Ce XXI° siècle est caractérisé par une abondance du capital accumulé, d’abord dans les entreprises américaines qui sont maintenant surcapitalisées et sous-endettées alors qu’elles manquaient cruellement de capitaux au siècle précédent (M3-M2 représentait encore moins de 15 % du PIB en 1997), et ensuite dans le patrimoine des Américains (en immobilier et en valeurs mobilières) grâce au niveau très élevé de productivité des entreprises et des administrations.
Les taux d’intérêt devraient donc être à un niveau relativement bas (à condition que l’inflation soit jugulée) et la courbe des taux devrait être très plate car la Fed ne doit maintenir ses taux à un niveau relativement élevé pour ne pas laisser l’inflation repartir.
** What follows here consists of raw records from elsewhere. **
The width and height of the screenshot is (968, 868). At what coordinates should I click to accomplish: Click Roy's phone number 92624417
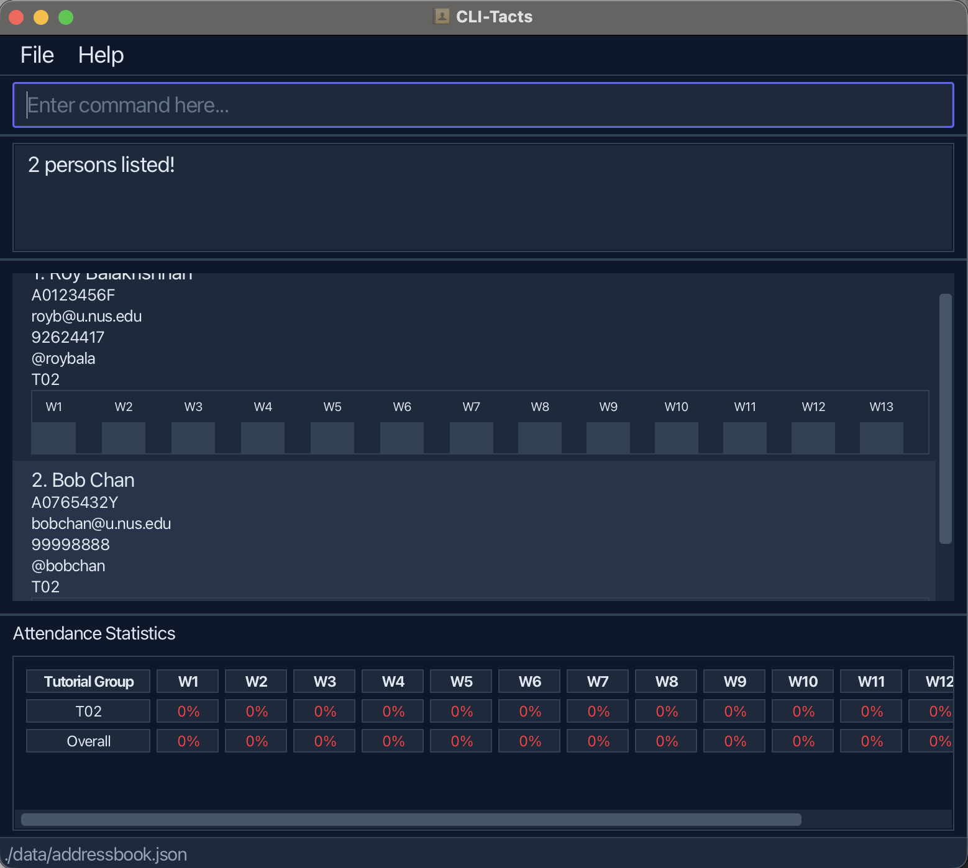[68, 337]
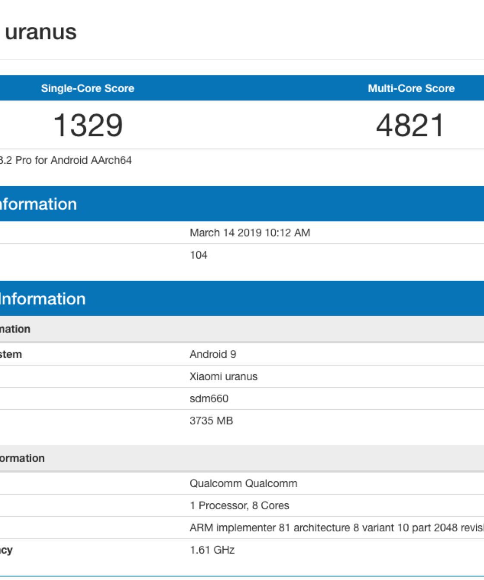Click the single-core score value 1329
This screenshot has height=580, width=484.
88,125
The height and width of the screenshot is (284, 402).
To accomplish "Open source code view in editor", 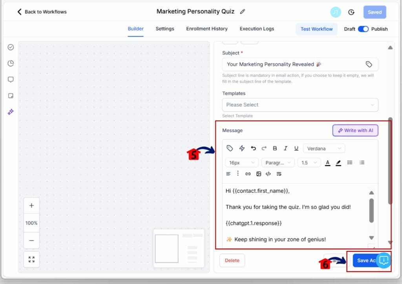I will pyautogui.click(x=269, y=173).
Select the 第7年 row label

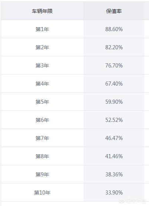[x=42, y=138]
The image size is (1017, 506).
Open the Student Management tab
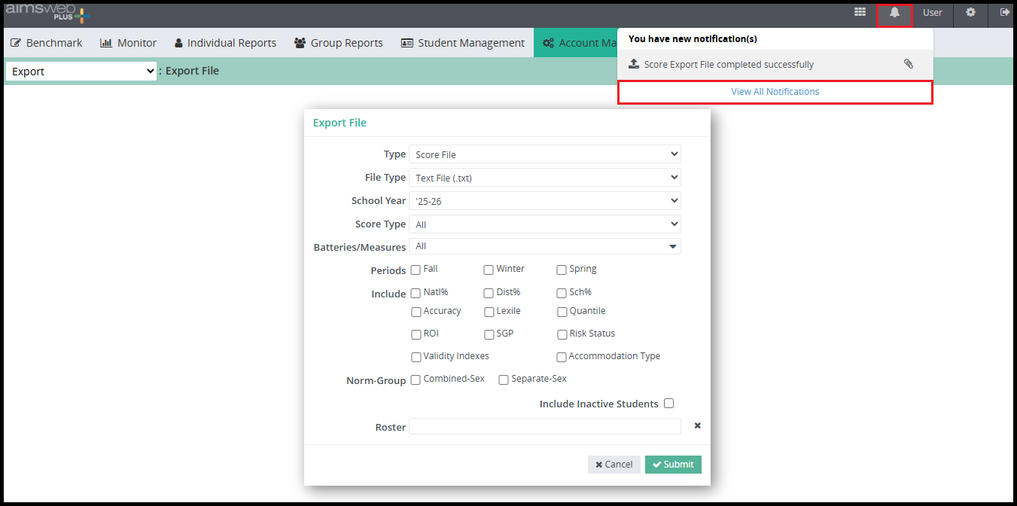point(462,43)
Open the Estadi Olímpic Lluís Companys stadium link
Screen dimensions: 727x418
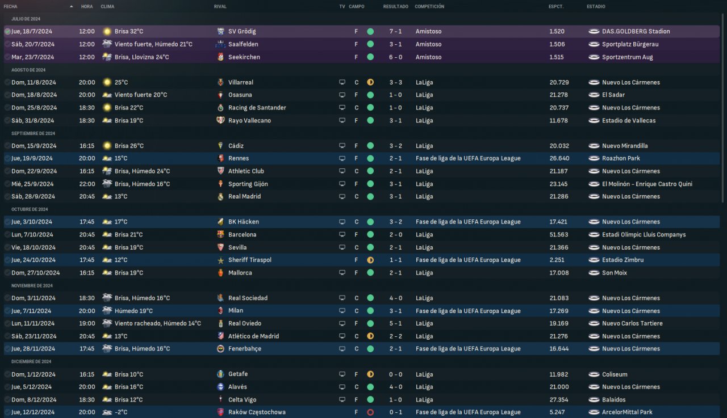pyautogui.click(x=644, y=234)
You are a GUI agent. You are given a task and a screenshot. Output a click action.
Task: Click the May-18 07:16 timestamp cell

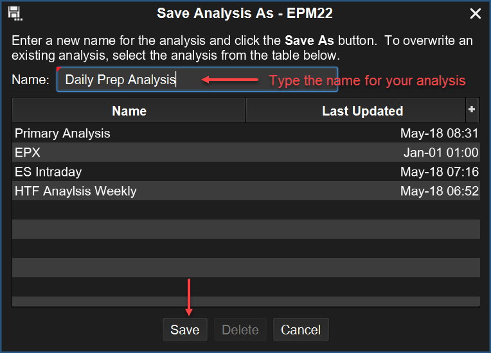[x=439, y=172]
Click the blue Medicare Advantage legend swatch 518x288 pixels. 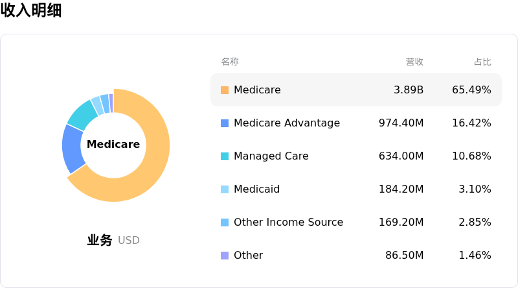pyautogui.click(x=225, y=123)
Dans ces conditions les membres du FOMC devraient éviter les variations de grande ampleur qui ont été nécessaires pour faire baisser l’inflation depuis 1980.
Les taux de référence devraient donc fluctuer durablement dans les bandes restreintes définies ci-dessus.
Cependant, des considérations stratégiques et le comportement plus ou moins rationnel des consommateurs et des marchés introduisent des risques et une volatilité dangereuse dans un monde très ouvert et interdépendant maniant des masses de capitaux considérables à tout moment.
Ce nouveau paradigme durera tant que les prix des produits exportés par les pays émergents asiatiques procureront un avantage important dans les pays développés où il permettent de contenir l’inflation.